Similarly, wholesale sales of light commercial vehicles (trucks) are likely to decline by 5-8 per cent in FY2025 due to factors such as high base effect, continued slowdown in e-commerce and increasing adoption of electric three-wheelers. Iqra said.

The rating agency expects the domestic CV industry boom to stall in FY2025 with a 4-7 per cent decline in wholesale sales.

It said that wholesale and retail sales have seen a slow growth of 1 percent and 3 percent respectively year-on-year in FY 2024.

“FY22 and FY23 witnessed very strong growth in terms of volumes as well as tonnage, boosting the base.
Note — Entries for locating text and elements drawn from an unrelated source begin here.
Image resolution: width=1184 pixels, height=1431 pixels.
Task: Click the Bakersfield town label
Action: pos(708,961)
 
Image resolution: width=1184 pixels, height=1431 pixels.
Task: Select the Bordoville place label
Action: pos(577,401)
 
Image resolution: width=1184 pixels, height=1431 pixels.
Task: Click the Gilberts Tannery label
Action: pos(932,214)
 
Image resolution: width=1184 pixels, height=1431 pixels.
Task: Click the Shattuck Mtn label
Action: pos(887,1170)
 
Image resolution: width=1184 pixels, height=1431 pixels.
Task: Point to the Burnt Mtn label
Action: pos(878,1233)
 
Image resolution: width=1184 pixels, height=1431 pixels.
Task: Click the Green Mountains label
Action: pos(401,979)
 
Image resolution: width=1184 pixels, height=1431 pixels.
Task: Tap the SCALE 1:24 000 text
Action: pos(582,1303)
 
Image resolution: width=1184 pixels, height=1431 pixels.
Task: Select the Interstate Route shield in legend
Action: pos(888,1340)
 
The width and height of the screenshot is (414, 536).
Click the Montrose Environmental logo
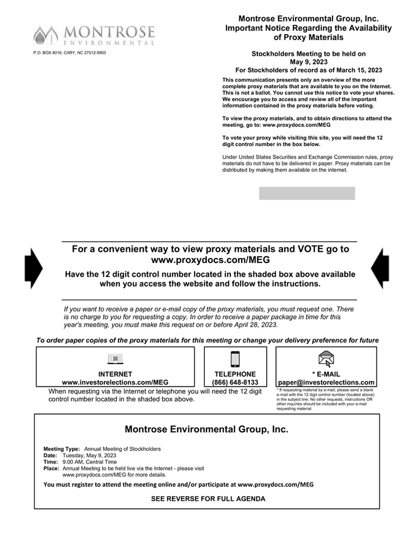(x=94, y=35)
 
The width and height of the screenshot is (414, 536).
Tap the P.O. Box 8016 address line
(x=70, y=53)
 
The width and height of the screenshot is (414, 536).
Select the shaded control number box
(x=307, y=193)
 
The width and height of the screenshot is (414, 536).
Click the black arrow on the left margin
(x=33, y=268)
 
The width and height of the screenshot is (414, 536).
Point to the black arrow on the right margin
(x=381, y=268)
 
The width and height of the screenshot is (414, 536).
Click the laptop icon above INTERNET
(x=115, y=359)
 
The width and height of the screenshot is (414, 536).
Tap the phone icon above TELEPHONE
(x=235, y=359)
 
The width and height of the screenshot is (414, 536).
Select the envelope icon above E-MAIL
(x=326, y=358)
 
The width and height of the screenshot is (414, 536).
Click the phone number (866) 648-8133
(x=235, y=382)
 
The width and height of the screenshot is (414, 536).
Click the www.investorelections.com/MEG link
(x=115, y=382)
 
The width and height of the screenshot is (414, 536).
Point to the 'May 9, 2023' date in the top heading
(x=308, y=62)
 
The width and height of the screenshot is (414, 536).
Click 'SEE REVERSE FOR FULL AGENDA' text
(x=208, y=499)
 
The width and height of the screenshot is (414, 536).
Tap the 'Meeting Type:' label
(x=62, y=449)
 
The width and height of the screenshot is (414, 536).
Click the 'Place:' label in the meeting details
(x=51, y=469)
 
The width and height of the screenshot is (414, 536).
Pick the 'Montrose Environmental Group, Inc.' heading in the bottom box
(x=206, y=429)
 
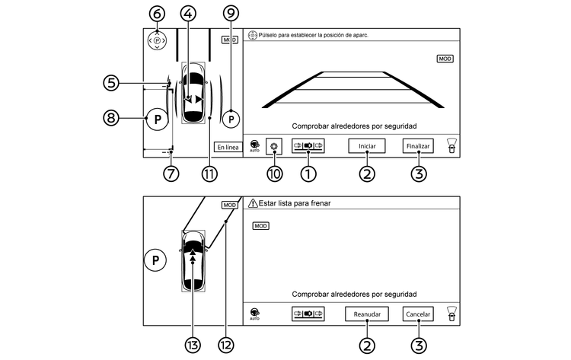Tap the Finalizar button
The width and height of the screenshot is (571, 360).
[418, 147]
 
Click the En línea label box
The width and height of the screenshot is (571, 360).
[227, 147]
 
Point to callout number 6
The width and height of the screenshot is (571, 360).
[157, 14]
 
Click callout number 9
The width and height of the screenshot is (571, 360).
[231, 13]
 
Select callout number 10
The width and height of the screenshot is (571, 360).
[275, 174]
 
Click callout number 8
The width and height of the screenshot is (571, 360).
[114, 118]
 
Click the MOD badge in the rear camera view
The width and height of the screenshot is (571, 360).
[445, 58]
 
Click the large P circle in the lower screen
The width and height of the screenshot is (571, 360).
[155, 260]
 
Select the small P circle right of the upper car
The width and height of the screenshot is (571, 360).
[231, 119]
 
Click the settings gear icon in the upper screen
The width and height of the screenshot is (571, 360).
[275, 146]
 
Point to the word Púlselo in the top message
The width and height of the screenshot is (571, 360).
[275, 36]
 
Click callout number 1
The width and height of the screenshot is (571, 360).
[308, 174]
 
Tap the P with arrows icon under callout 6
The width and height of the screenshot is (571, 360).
[157, 40]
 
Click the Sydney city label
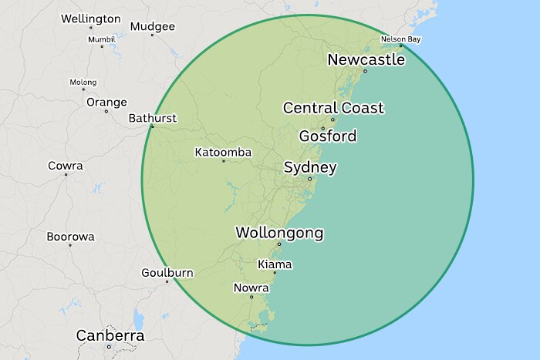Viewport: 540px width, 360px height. [x=310, y=167]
The pace of domestic CV volume growth slowed in FY2024 and economic activity in some sectors witnessed a transient The decline is expected in FY25 amid the general elections,” said Kinjal Shah, senior vice president and co-group head, Icra Ratings.

He said replacement demand will nevertheless remain healthy (primarily due to the aging fleet) and is expected to support CV volumes in the near-to-medium term.

Shah said the long-term growth drivers for the domestic CV industry remain intact, such as continued growth in infrastructure development, steady growth in mining activities and improving roads/highway connectivity.